Game Development Community

GNU Build System

by John D. Dunlap · in Technical Issues · 10/24/2007 (12:14 pm) · 2 replies

I was wondering if there was a specific reason that the GNU Build System was not used to build Torque on Linux. I would think it a far superior way to ensure that it compiles on different distributions each with different build environments.
http://en.wikipedia.org/wiki/GNU_build_system

Thoughts anyone?

#1
10/24/2007 (3:18 pm)
GNU Autotools are a miserable trainwreck. They're not fun to work with, they're not fun to use. Everyone just uses them because they're there and they have momentum. They're actually a royal PITA to make work properly. Sounds a lot like a certain popular OS, really :-)

Torque's build system on unix is also awful, and I agree that something needs to change :-)

Nowadays my cross-platform build tool of choice is actually cmake. Your same base build files can be used to build software on a variety of things... including outputting makefiles, visual studio projects, and xcode projects.

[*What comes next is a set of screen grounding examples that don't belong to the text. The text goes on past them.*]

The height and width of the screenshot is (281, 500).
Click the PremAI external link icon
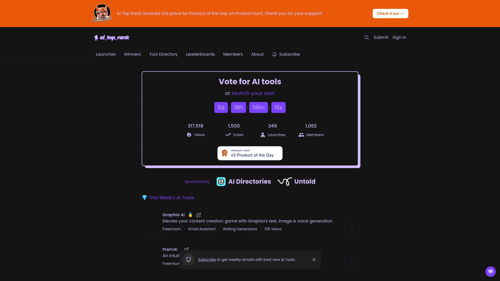pos(186,249)
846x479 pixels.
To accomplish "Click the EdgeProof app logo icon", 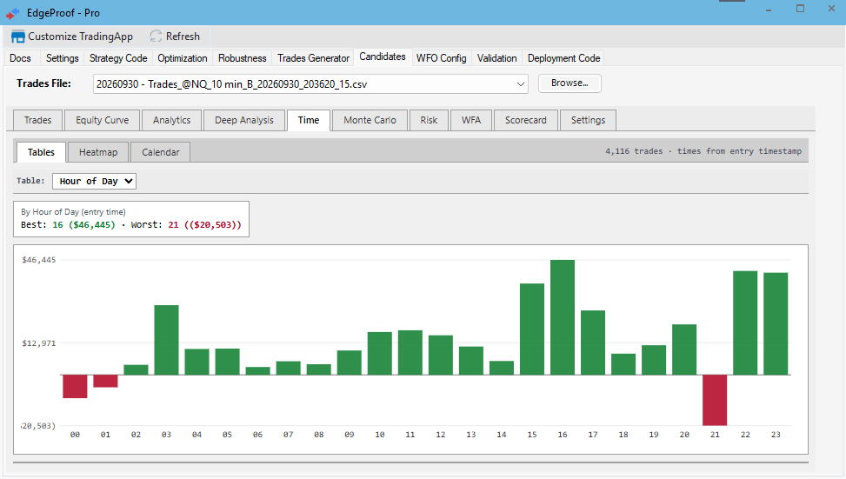I will coord(13,13).
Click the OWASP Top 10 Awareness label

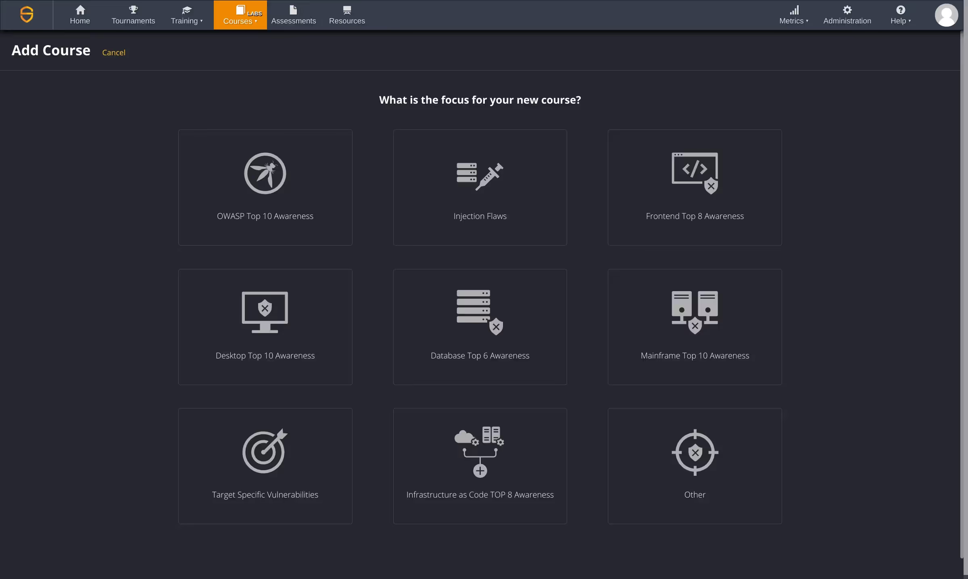[265, 216]
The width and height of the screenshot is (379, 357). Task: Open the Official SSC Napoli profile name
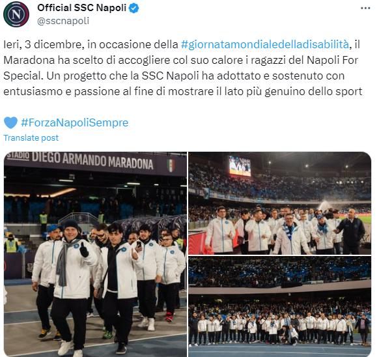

I started trying to cmake-ify torque a while ago, but got bored pretty early on. There's just a lot of time and effort involved in moving a project as big as torque to another build system. CMake is really easy to use and work with, though, so if you were going to try changing the build system for torque, I'd strongly suggest trying it.

Gary (-;
#2
10/24/2007 (3:48 pm)
I've er, "cmake-ified" TGE 1.5 so it can be done. I only put together a bare-bones build for it (only builds DEBUG) and too many variables (library paths, output paths) are hard-coded instead of being configurable.

CMake is miles better than autotools.